▸ **Set exercise**: Can you reproduce, unchanged, every row from the line containing "A.S.L. di Cuneo, Mondovì" through the final row?
━━━━━━━━━━━━━━━━
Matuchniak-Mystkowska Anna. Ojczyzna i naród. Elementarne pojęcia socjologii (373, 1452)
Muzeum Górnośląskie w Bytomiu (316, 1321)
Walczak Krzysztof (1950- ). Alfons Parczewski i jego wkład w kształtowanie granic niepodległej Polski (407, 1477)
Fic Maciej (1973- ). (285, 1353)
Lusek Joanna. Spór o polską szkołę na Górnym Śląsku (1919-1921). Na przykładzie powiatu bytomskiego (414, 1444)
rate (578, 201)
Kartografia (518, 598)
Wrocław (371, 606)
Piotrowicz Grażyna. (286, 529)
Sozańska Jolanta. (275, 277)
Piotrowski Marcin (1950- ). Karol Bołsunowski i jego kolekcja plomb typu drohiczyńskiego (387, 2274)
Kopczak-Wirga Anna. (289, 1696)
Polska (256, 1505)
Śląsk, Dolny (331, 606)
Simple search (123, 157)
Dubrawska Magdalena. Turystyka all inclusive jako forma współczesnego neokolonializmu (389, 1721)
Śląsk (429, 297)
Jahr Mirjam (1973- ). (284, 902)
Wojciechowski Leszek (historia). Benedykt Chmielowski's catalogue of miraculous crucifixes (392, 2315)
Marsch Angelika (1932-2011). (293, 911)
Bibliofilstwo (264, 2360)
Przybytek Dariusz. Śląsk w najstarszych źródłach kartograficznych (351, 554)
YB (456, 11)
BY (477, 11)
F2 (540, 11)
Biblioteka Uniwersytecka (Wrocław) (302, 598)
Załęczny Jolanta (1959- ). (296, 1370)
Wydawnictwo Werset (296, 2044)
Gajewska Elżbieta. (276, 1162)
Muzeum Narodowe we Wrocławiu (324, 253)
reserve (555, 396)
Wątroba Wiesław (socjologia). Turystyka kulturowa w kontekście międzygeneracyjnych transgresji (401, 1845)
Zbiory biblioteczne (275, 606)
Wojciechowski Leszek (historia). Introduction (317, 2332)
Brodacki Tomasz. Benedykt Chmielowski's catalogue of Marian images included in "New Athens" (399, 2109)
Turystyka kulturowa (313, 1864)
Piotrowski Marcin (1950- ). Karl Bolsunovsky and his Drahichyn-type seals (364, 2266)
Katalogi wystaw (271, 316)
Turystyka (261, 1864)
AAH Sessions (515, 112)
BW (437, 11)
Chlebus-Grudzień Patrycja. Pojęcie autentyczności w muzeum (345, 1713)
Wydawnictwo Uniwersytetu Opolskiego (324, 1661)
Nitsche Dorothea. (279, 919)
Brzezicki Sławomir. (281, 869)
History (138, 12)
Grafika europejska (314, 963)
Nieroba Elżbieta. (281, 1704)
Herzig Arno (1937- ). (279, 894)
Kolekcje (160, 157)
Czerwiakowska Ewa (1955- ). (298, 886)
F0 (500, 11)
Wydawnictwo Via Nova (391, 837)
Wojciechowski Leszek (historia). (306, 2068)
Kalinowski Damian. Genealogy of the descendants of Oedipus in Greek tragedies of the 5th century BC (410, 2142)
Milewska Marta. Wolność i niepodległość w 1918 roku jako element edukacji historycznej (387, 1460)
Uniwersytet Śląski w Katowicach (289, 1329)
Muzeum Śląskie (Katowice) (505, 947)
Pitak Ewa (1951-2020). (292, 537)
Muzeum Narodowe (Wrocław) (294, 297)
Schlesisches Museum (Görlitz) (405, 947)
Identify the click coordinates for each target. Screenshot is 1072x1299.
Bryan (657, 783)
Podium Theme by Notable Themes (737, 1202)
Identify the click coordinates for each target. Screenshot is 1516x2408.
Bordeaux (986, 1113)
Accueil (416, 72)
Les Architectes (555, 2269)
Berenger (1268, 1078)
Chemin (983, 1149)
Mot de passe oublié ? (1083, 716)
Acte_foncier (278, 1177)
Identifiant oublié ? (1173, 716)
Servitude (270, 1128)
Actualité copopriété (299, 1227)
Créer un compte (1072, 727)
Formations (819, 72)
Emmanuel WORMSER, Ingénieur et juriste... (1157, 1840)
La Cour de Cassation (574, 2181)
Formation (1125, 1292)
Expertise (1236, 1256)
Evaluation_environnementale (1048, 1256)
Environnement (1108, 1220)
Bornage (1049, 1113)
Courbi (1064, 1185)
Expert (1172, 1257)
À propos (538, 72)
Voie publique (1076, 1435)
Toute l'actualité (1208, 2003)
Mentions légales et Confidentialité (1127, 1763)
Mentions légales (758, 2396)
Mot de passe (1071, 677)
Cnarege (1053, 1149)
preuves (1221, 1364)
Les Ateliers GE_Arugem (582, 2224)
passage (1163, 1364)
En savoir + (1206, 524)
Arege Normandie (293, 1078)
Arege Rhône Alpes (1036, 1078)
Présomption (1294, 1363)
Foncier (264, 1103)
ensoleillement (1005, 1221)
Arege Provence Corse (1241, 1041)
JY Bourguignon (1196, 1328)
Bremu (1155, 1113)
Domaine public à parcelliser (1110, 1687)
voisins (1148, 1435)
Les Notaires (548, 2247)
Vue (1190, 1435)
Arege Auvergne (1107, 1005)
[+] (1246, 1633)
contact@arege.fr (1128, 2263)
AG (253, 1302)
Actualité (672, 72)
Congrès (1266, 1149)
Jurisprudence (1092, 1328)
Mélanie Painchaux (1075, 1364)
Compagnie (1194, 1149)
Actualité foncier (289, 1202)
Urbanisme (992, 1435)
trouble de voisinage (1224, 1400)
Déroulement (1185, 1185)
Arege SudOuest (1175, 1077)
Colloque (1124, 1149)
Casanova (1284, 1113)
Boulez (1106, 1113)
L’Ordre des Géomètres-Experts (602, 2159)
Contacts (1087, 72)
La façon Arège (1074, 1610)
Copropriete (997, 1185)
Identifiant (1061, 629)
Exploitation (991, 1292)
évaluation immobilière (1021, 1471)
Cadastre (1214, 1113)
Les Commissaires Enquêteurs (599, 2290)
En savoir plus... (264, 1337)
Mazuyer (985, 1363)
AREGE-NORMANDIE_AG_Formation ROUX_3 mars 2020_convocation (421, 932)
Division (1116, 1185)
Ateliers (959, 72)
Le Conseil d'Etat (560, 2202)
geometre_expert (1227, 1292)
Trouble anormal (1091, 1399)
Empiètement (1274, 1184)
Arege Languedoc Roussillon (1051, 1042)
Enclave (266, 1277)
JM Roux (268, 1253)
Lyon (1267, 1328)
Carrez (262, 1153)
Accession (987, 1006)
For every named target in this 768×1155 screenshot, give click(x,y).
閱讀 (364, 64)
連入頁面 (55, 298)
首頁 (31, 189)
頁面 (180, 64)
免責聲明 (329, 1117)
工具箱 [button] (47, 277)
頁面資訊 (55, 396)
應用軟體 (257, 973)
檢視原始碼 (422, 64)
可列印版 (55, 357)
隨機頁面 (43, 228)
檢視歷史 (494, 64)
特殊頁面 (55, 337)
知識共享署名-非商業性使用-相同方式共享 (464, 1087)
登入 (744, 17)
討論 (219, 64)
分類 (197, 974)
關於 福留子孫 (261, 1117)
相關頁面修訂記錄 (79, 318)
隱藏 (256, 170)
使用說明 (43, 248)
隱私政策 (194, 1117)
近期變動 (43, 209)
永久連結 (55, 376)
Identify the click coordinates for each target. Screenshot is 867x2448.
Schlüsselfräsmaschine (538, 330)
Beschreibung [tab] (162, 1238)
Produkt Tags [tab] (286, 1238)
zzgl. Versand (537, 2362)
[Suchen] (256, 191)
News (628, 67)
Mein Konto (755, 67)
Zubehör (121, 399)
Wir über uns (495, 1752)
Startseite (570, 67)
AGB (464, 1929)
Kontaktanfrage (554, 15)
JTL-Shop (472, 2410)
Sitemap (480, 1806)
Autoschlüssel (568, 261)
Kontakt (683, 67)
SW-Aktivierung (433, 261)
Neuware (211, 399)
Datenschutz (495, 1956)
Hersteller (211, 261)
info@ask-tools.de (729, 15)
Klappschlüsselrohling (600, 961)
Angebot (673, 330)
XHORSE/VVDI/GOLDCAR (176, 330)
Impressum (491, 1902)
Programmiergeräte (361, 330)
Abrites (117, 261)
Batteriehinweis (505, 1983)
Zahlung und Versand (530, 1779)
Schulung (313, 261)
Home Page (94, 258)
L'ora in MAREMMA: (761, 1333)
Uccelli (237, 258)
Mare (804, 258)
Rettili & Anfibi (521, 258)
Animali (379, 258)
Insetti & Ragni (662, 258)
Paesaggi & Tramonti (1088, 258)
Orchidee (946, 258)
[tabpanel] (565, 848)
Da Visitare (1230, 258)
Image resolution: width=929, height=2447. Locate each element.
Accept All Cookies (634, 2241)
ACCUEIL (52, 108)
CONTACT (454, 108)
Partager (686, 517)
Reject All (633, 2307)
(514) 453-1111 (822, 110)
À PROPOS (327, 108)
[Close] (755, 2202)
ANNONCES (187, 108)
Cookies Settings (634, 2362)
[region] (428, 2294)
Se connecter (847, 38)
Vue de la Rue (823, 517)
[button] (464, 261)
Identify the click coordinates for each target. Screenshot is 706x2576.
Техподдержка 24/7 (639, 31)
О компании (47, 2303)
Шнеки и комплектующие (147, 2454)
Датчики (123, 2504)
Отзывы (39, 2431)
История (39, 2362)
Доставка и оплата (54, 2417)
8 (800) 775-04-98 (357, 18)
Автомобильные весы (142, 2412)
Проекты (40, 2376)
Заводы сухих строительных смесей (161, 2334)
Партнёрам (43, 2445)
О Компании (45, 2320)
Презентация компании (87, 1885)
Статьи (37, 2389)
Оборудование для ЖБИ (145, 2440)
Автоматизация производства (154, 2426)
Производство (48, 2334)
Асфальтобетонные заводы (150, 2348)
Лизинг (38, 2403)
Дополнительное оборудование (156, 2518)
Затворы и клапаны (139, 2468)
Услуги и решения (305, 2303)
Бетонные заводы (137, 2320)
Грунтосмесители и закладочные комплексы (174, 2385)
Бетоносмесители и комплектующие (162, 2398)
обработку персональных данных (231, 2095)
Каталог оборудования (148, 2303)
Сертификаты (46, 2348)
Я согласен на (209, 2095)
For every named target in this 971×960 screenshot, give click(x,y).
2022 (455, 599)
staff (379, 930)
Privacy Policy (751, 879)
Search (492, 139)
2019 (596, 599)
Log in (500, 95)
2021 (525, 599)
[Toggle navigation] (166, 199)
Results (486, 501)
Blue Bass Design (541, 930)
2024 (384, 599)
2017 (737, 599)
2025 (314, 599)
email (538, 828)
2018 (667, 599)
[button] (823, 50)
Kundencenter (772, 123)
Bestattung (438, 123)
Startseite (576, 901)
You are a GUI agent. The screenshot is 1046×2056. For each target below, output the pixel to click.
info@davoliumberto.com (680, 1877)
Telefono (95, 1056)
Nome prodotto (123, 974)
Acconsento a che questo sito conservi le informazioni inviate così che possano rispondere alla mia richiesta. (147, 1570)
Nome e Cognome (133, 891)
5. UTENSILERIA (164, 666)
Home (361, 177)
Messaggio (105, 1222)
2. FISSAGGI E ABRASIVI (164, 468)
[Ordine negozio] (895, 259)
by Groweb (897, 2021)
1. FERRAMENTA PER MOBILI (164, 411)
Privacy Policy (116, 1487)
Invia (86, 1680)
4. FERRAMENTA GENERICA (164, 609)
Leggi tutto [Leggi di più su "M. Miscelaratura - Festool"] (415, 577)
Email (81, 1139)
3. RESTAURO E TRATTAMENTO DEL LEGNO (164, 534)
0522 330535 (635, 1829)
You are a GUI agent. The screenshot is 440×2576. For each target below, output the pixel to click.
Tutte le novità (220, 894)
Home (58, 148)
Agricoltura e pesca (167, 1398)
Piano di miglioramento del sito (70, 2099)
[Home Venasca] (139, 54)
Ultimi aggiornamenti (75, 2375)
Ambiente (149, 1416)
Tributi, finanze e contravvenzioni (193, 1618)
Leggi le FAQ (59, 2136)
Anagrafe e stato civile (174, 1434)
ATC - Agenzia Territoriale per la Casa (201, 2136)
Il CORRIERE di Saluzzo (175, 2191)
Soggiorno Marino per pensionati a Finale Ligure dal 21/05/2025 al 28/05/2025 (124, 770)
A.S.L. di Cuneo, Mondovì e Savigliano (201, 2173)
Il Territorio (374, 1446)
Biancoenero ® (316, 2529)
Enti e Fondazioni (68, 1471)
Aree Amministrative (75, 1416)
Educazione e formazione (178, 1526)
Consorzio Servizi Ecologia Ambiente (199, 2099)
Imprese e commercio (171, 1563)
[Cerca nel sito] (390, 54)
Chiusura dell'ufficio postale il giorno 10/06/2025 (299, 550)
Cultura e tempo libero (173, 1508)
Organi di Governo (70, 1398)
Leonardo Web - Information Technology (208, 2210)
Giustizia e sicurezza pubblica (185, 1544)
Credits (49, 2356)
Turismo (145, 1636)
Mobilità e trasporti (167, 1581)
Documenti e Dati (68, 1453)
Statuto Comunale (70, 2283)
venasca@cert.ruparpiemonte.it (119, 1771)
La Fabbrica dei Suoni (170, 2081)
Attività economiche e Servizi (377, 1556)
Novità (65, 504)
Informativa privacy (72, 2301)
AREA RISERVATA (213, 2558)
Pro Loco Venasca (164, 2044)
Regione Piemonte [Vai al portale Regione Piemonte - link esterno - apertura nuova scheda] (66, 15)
━━━━━━━━━━━━━━━━
▸ **Answer to the problem**:
A.S.L. di Cuneo, Mondovì e Savigliano (201, 2173)
Il Territorio (374, 1446)
Biancoenero ® (316, 2529)
Enti e Fondazioni (68, 1471)
Aree Amministrative (75, 1416)
Educazione e formazione (178, 1526)
Consorzio Servizi Ecologia Ambiente (199, 2099)
Imprese e commercio (171, 1563)
[Cerca nel sito] (390, 54)
Chiusura dell'ufficio postale il giorno 10/06/2025 (299, 550)
Cultura e tempo libero (173, 1508)
Organi di Governo (70, 1398)
Leonardo Web - Information Technology (208, 2210)
Giustizia e sicurezza pubblica (185, 1544)
Credits (49, 2356)
Turismo (145, 1636)
Mobilità e trasporti (167, 1581)
Documenti e Dati (68, 1453)
Statuto Comunale (70, 2283)
venasca@cert.ruparpiemonte.it (119, 1771)
La Fabbrica dei Suoni (170, 2081)
Attività economiche e Servizi (377, 1556)
Novità (65, 504)
Informativa privacy (72, 2301)
AREA RISERVATA (213, 2558)
Pro Loco Venasca (164, 2044)
Regione Piemonte [Vai al portale Regione Piemonte - link esterno - apertura nuova scheda] (66, 15)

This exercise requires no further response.